14 Hinsichtlich der Interessenabwägung verweist der Revisionswerber lediglich auf die bereits vom BVwG berücksichtigten Gesichtspunkte, legt aber nicht dar, inwieweit auf dieser Grundlage ein anderes Ergebnis geboten gewesen wäre. Vielmehr ist die Auffassung des BVwG, das die familiären Bindungen des Revisionswerbers zu seinen beiden in Österreich lebenden Kindern durch seinen mehrjährigen Aufenthalt in Georgien als maßgebend relativiert und nicht das öffentliche Interesse an einem geordneten Fremdenwesen überwiegend erachtete, nicht nur vertretbar, sondern es durfte sogar von einem „eindeutigen Fall“ ausgehen, der es (ausnahmsweise) erlaubte, von einer Verhandlung samt Verschaffung eines persönlichen Eindrucks abzusehen (vgl. z.B. VwGH 8.4.2021, Ra 2021/21/0059, Rn. 14, mwN).

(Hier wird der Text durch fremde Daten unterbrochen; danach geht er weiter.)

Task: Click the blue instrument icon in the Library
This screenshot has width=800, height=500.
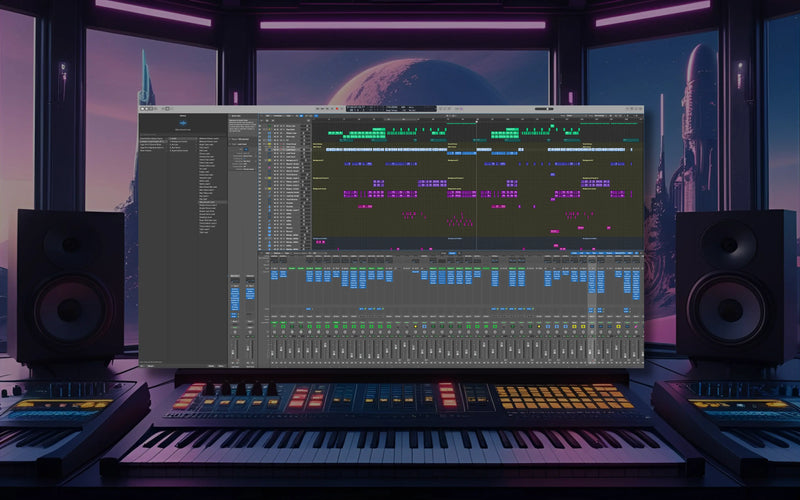Action: [x=183, y=124]
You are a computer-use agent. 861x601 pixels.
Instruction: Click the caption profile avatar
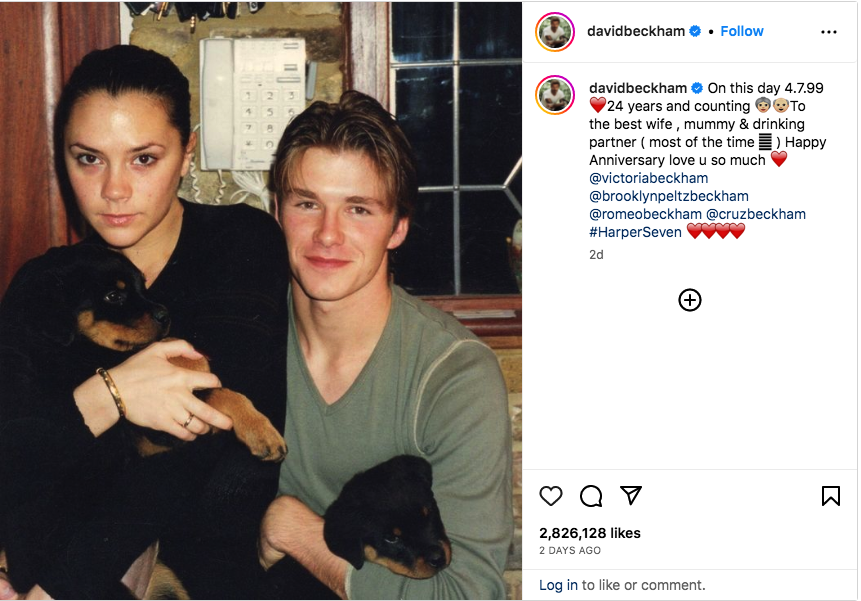point(555,95)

15 In der Revision wird schließlich noch die Erkrankung des Revisionswerbers an Hepatitis B und C und die in Georgien vorherrschende „schlechte Gesundheitslage“ geltend macht. Die Revision tritt in diesem Zusammenhang jedoch den Feststellungen des BVwG, das unter Heranziehung aktueller Länderberichte sowohl das Vorhandensein einer allgemeinen medizinischen Versorgung als auch spezielle Behandlungsmöglichkeiten einer Hepatitis‑Erkrankung in Georgien bejahte, nicht konkret entgegen. Mit dem Vorbringen zum Gesundheitszustand des Revisionswerbers kann daher weder die Richtigkeit der Interessenabwägung noch die Feststellung der Zulässigkeit der Abschiebung wirksam bekämpft werden.
16 In der Revision werden somit keine Rechtsfragen aufgeworfen, denen im Sinne des Art. 133 Abs. 4 B‑VG grundsätzliche Bedeutung zukäme. Die Revision war daher gemäß § 34 Abs. 1 VwGG mit Beschluss zurückzuweisen.